Ve’ahavta gala marks 20 years of tikkun olam

Ve'ahavta marks 20 years
Ve’ahavta marked its 20th anniversary on Nov. 20. From left are Mark Diamond;, Ve’ahavta interim CEO Karen Golden-berg; Ve’ahavta board chair Gary Samu-el; Ruth Messinger; Mel Cohen, founder and chairman of Distributel; Lesley Brown, executive director of Lifeline Syr-ia; Janis Roth, executive director of JIAS Toronto; Avrum Rosensweig; and Jenny Isaacs. EYECONTACT PHOTOGRAPHY PHOTO

Twenty years ago, Avrum Rosensweig launched a Toronto anomaly. From its first days, when it delivered vitamins to Guyana’s rainforest, Ve’ahavta has focused its charitable efforts on the non-Jewish world.

While the group serves all comers, Rosensweig claims tradition as his touchstone and tikkun olam – literally, repairing the world – his blueprint. The group takes its name from the biblical commandment “and you shall love your neighbour as yourself.”

“What we do here, ladies and gentlemen, is Jewish,” said Rosensweig, the group’s founder and CEO, on Nov. 20. “Caring is Jewish. Empathy is Jewish.”

Ve’ahavta marked its milestone with its annual Starry Nights fundraiser, held this year at the Metro Toronto Convention Centre. About 600 people attended the event, which was hosted by Walrus editor-in-chief Jonathan Kay and raised $550,000 for the group. First held in 2002, Starry Nights began as a fashion show before morphing into a gala in 2007.

The gala convened old friends and new to take stock of the group’s accomplishments and wonder where the next “social change makers” will come from.

“We will find [them] among your children and grandchildren,” said Ruth Messinger, global ambassador at the American Jewish World Service, which like Ve’ahavta is non-sectarian. “Ask yourselves if you talk at home about the time and money you give to Ve’ahavta. If you let them know that this is work, they might grow up to do full time.”

Messinger, who stepped down as head of the AJWS in July after almost 20 years, received Ve’ahavta’s first ever lifetime achievement award.

The longtime activist for liberal causes said she was “devastated” by Donald Trump’s election as president of the United States. “I thought maybe I shouldn’t even show my face,” she joked, “but then I thought that perhaps with this recognition you were going to present me with naturalization papers, so I came.”

Ve’ahavta is probably most visible to the Jewish community through its outreach van. Volunteers join a Ve’ahavta professional on city streets, providing food and clothing to the downtown homeless population.

But other programs have made their mark, such as the Ve’ahavta Street Academy, a nine-week adult education program on the George Brown College campus, the group’s Renee Roth Memorial Speakers Bureau, which develops public-speaking skills, and Ve’ahavta’s creative writing program.
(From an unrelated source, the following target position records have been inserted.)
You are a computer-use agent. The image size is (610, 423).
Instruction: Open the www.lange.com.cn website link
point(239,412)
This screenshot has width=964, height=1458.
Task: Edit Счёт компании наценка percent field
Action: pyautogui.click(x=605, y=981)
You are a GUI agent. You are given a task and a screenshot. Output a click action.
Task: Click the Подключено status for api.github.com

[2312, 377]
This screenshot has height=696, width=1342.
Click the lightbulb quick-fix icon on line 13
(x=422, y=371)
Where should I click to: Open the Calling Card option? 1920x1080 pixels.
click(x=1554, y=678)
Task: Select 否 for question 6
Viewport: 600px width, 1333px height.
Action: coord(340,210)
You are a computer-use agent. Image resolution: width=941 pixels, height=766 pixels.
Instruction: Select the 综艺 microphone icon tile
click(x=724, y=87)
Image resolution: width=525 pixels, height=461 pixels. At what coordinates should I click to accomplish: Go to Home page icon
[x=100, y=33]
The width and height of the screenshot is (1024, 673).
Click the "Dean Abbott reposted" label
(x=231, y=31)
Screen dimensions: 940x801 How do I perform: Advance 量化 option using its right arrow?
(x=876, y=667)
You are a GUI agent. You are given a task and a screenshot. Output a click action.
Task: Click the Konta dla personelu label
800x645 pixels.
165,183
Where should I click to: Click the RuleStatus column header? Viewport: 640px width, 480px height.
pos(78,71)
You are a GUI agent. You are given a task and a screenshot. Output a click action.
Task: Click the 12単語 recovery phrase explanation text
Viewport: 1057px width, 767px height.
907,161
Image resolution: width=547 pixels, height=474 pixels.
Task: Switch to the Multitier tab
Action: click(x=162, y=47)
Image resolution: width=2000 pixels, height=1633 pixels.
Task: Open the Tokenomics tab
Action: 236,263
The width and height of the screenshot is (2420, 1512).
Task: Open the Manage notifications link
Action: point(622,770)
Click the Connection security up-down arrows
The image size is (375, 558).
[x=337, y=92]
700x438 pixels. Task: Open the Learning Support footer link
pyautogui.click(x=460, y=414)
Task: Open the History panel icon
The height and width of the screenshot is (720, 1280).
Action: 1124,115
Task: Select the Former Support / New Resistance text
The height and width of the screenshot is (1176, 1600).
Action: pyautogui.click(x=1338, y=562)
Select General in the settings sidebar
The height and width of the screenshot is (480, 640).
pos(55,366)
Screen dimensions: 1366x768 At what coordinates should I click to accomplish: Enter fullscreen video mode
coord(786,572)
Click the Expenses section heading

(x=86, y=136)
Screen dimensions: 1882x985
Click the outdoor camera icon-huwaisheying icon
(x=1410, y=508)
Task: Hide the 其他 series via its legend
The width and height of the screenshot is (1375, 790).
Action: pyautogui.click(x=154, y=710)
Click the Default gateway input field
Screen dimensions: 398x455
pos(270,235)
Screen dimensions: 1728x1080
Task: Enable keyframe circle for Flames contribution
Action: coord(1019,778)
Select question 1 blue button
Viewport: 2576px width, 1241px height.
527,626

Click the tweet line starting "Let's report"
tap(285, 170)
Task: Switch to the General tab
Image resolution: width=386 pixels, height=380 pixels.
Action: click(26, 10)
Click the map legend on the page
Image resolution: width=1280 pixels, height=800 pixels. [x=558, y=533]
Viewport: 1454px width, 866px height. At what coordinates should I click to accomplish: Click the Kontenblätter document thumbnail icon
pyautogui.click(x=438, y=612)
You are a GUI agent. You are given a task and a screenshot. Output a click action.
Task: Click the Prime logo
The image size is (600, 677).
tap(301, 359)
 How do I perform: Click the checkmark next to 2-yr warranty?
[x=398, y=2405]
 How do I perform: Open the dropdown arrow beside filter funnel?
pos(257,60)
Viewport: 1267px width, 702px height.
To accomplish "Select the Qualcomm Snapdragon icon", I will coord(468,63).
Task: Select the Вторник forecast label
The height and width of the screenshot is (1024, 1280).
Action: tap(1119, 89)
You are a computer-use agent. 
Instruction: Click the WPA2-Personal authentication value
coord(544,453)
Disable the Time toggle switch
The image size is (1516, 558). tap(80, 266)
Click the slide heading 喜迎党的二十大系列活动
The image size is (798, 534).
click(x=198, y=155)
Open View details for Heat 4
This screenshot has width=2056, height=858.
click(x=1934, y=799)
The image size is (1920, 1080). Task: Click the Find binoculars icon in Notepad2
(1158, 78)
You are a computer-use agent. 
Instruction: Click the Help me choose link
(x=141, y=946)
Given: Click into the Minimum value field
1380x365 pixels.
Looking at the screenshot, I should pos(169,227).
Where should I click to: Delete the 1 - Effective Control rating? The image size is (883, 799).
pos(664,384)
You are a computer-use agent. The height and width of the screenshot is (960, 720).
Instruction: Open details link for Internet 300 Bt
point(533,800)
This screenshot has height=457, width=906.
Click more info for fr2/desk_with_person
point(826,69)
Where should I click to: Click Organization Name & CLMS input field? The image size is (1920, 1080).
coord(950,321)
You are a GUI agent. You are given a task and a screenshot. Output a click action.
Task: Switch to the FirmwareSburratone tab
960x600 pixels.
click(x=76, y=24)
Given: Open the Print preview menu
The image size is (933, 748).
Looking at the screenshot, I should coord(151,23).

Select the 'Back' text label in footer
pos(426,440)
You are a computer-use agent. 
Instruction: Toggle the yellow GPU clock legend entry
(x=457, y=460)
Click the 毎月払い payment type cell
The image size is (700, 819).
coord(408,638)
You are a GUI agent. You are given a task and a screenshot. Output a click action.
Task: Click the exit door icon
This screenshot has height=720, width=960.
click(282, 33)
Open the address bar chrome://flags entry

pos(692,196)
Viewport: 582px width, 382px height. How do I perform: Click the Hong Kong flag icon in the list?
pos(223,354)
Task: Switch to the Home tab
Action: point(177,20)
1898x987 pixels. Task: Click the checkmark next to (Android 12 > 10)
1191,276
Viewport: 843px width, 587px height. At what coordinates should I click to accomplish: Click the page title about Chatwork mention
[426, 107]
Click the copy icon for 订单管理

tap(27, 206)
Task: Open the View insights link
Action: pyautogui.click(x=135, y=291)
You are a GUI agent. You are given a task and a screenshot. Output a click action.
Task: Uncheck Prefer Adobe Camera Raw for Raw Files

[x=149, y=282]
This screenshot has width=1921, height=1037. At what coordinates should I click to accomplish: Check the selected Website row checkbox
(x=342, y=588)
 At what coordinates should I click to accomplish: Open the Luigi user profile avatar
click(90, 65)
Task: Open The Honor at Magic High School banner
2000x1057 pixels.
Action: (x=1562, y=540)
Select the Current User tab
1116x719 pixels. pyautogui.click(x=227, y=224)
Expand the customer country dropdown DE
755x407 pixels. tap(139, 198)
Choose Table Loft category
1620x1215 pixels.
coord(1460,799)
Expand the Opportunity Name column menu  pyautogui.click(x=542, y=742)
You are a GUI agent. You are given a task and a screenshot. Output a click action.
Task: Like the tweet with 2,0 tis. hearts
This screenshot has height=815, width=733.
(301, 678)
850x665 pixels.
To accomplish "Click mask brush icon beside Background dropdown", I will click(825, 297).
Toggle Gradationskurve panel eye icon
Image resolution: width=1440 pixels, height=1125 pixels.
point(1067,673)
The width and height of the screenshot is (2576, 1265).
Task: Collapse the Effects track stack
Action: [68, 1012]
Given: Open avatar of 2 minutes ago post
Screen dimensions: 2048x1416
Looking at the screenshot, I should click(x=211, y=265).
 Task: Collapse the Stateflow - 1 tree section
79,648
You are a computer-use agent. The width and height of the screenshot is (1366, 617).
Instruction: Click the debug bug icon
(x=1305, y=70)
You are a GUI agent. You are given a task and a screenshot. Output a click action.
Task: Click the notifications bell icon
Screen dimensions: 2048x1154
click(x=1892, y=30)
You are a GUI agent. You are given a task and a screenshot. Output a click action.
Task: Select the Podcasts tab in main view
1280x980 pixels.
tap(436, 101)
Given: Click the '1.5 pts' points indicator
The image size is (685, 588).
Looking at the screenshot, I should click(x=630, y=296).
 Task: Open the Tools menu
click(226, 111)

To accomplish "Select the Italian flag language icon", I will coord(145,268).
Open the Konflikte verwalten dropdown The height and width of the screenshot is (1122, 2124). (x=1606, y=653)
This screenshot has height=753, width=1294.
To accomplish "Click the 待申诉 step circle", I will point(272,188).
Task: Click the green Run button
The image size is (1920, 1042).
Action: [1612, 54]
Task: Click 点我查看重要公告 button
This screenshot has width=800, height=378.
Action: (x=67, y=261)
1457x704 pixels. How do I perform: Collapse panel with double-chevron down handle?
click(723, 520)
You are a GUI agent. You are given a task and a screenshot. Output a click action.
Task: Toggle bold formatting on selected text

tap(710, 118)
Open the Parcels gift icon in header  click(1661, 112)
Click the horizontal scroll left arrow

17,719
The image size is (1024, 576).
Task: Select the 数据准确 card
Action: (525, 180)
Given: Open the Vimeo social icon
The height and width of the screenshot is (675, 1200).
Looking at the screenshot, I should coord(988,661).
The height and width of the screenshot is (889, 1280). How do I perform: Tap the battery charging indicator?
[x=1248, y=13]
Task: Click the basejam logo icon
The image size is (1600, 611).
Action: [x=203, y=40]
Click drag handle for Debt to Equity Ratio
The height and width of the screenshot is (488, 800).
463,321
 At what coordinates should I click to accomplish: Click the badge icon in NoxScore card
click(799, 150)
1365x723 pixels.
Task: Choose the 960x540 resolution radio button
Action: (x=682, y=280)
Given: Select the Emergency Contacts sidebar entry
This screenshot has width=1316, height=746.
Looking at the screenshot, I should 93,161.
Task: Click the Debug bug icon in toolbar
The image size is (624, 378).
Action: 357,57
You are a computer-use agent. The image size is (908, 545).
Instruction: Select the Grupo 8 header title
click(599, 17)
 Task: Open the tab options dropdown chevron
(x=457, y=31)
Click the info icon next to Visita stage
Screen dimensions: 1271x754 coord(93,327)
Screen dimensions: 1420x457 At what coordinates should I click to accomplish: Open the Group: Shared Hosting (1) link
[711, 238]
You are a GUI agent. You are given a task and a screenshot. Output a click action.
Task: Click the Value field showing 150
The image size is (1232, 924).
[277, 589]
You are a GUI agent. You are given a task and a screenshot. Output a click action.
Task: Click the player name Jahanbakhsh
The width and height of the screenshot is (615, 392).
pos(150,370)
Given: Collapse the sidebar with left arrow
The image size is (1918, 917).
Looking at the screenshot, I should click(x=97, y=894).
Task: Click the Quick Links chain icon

Grace (last name withheld) is one of the group’s thankful clients. Four years ago, she was evicted from her apartment of 17 years and eventually landed on the street.

“The math is simple,” she said. “Prolonged unemployment plus exhausted unemployment insurance plus exhausted savings plus an inability to maintain my over $1,000 a month rent in Toronto, equals my homelessness.”

Her ongoing turnaround – she now rents a basement apartment – has hinged in part on the creative writing workshop: Grace’s piece on her homelessness was published in the Huffington Post.

John Keddy is another Ve’ahavta success story. A few years ago, the then-48-year-old was newly separated from his wife of 25 years. The father of three had lost his job and suffered from depression.

“I discovered that what I really needed was a meaningful and sustainable career,” he said. Enter the Ve’ahavta Street Academy.

“All the workshops were helpful,” he said, “but there were a few that have made a lasting impression, one of which was ‘personality dimensions.’ It enabled me to understand my personality strengths and weaknesses. This gave me the focus to know what I’m truly good at and play to those strengths.”

By the time he graduated, Keddy had found his path: adult education. He decided to go back to school to pursue his new career, and also tutors at Frontier College.

Three other awards were presented at the gala: the emerging leader award, to Jenny Isaacs, director of Heart to Heart, which brings Jewish and Palestinian kids from Israel each summer; the humanitarian award, to Jewish Immigration Aid Services (JIAS) Toronto and Lifeline Syria, for their work with Syrian refugees; and the community visionary award, to Mark Diamond, director and co-owner of Camp Manitou, for his volunteer work with poverty in Toronto.

Singer-songwriter Katt Budd provided live entertainment. A busker, she makes her living where she once lived: on the street.